The downside of multisampled AA is that the surfaces must be sampled and evaluated multiple times, with a commensurate performance drop. A second downside, for some applications, may be that you simply don't know if AA has been turned on by the user or not. This presents a problem: How to balance quality and performance? Is procedural antialiasing a waste, if API AA is turned on, or is it crucial for maintaining quality if the user has turned AA off? The shader itself can't know the current AA settings. Instead, it's up to the CPU-side application to manage the API. In the end, you should probably test your program under the various sampling environments to choose the best balance—and try to control API-side AA from the application if it presents problems.

24.4 Conclusion

Pixel shading for image processing is one of the largely untapped areas of GPU usage. Not only can games and related entertainments gain from using GPU image processing, but many other imaging operations, such as image compositing, resizing, digital photography, even GUIs, can gain from having fast, high-quality imaging in their display pipelines.

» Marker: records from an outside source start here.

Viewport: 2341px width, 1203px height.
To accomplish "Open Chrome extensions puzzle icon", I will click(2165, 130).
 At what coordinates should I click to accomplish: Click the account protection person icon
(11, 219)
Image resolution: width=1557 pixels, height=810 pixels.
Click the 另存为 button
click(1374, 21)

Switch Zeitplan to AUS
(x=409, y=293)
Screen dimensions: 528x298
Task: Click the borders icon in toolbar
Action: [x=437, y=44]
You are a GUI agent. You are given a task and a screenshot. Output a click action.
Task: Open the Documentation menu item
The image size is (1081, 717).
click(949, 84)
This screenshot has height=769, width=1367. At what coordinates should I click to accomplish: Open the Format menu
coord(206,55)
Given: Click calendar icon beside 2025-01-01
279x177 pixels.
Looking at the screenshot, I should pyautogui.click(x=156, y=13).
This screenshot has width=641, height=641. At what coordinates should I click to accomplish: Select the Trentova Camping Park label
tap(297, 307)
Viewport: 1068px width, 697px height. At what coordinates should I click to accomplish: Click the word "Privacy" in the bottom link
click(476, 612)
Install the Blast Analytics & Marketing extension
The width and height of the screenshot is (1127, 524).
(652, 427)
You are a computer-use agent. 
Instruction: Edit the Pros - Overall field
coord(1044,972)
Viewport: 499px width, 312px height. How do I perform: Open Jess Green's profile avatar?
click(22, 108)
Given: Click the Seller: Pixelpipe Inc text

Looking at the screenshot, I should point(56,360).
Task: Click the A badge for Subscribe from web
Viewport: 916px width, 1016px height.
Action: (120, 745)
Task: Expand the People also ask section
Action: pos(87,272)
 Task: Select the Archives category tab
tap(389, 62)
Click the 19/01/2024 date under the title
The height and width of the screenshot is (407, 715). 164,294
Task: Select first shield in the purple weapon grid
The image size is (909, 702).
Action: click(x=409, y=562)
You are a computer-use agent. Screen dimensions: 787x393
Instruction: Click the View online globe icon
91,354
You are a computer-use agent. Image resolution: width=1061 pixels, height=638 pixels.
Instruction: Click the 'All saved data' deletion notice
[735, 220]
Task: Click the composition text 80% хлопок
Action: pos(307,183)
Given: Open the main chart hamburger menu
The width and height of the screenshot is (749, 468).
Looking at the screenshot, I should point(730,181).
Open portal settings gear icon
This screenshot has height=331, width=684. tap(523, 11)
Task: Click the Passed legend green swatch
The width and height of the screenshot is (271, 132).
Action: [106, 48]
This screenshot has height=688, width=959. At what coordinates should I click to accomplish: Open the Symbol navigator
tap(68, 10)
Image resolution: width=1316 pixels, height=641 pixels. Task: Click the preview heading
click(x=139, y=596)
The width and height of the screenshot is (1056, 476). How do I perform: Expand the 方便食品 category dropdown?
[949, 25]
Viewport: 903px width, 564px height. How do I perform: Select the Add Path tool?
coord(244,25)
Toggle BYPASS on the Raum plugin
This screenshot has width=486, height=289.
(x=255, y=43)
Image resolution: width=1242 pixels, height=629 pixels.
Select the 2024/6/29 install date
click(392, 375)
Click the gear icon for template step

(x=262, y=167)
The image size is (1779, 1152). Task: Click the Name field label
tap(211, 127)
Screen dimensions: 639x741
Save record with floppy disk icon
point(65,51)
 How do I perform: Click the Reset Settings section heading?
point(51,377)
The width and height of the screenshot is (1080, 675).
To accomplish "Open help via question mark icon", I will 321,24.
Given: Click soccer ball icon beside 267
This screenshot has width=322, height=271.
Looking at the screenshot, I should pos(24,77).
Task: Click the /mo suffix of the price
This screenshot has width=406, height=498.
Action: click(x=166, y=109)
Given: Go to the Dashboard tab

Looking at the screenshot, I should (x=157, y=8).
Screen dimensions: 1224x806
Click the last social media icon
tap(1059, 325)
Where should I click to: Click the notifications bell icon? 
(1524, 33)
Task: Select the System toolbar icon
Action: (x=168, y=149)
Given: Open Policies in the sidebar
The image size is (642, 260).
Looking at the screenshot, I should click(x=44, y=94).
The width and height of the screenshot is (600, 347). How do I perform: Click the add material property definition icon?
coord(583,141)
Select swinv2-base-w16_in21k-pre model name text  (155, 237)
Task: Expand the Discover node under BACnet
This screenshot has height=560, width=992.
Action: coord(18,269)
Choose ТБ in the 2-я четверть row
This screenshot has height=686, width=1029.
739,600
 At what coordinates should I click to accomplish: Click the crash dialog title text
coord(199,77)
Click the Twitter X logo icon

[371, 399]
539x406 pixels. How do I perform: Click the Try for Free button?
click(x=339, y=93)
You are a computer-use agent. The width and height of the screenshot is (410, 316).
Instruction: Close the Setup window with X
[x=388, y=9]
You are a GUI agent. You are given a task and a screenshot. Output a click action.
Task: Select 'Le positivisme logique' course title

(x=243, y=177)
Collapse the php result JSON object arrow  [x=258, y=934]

The same values used in managing pixels for image processing can be used in 3D imaging for effective antialiasing and management of even complex nonphotorealistic shading algorithms.

24.5 References

Castleman, Kenneth R. 1996. Digital Image Processing. Prentice-Hall.

Madisetti, Vijay K., and Douglas B. Williams, eds. 1998. The Digital Signal Processing Handbook. CRC Press.